**Written instruction**.
Reproduce verbatim the lines starting at the one containing "Task: Click the plugin icon next to Emma" and ending at the one containing "The image size is (1434, 840).".
— Begin Exercise input —
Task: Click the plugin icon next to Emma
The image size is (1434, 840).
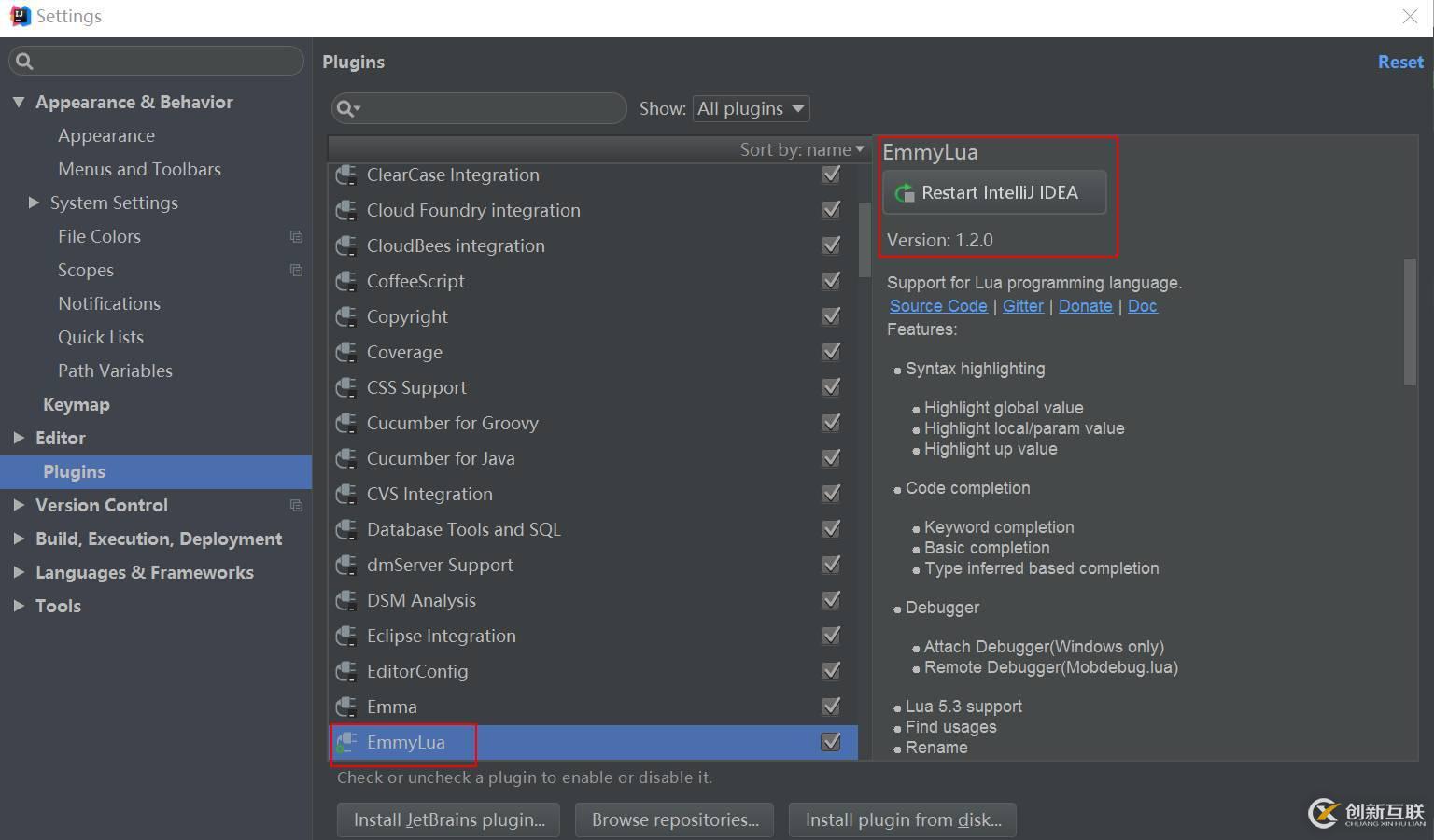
— End Exercise input —
— Begin Exercise input —
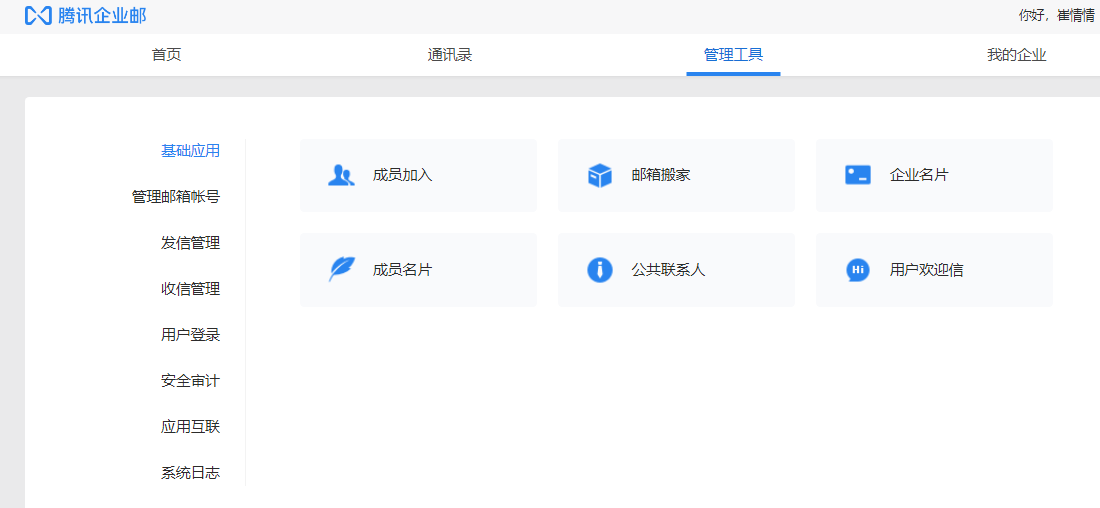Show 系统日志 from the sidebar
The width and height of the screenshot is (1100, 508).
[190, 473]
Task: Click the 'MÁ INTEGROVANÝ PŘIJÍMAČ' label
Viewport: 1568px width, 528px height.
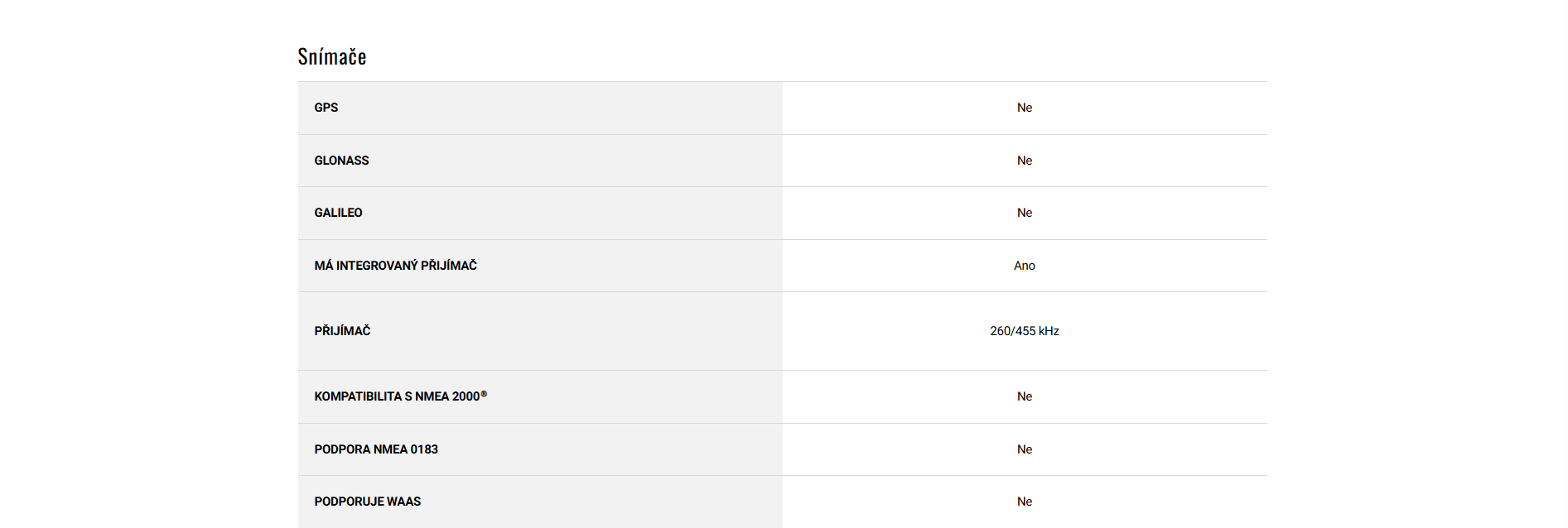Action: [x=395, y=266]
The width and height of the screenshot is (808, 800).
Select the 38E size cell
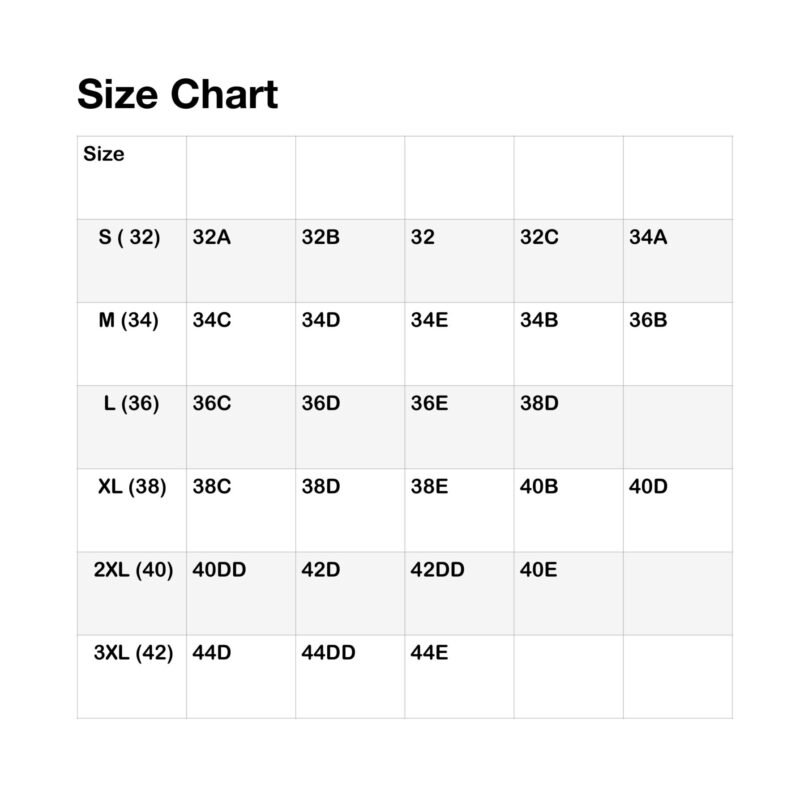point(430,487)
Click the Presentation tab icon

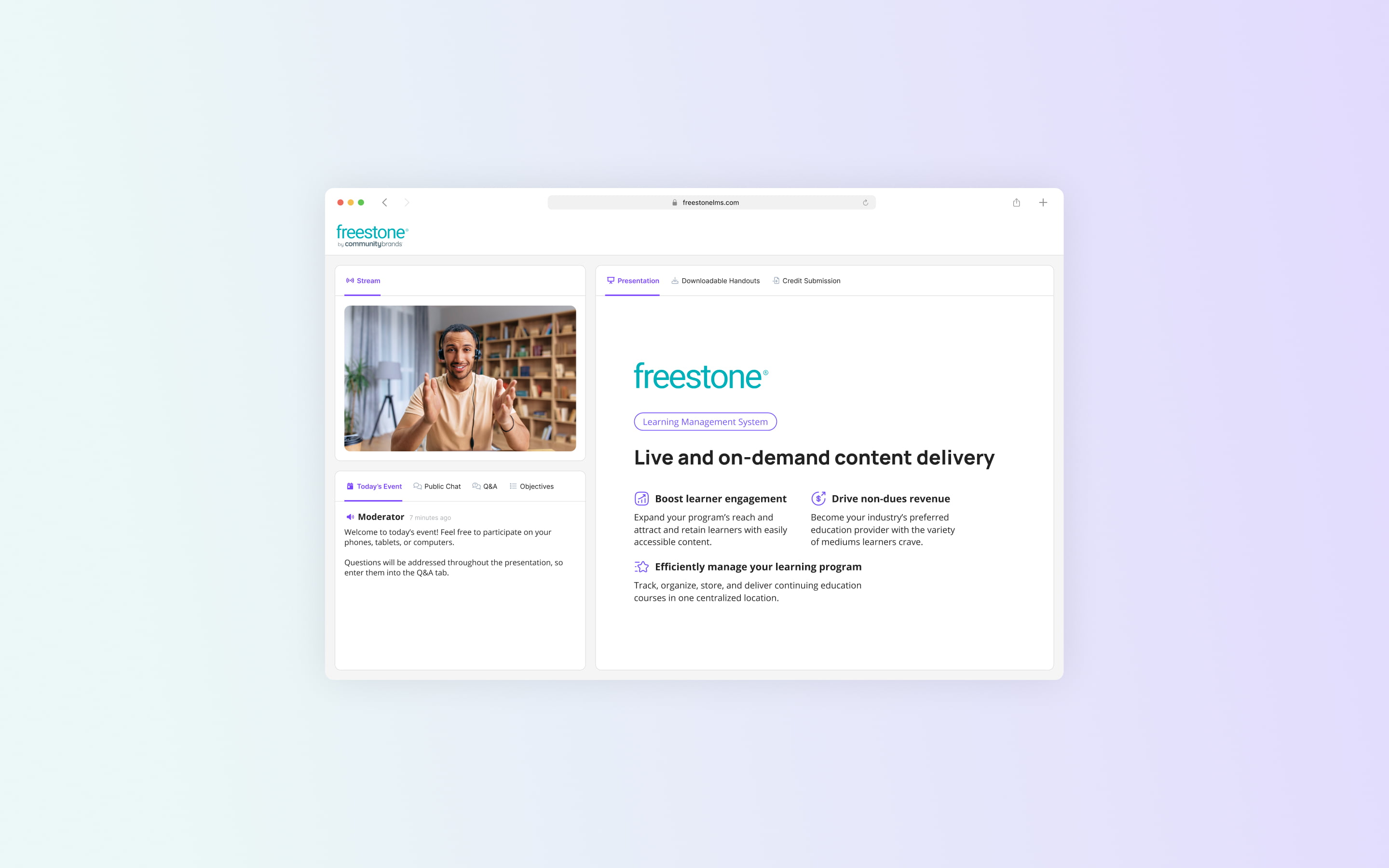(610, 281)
— End Exercise input —
— Begin Exercise input —
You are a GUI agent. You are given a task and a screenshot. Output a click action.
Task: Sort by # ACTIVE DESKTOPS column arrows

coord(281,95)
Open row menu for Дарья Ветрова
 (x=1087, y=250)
— End Exercise input —
**Task response**.
Task: Click the plugin icon next to Emma
The image size is (1434, 840).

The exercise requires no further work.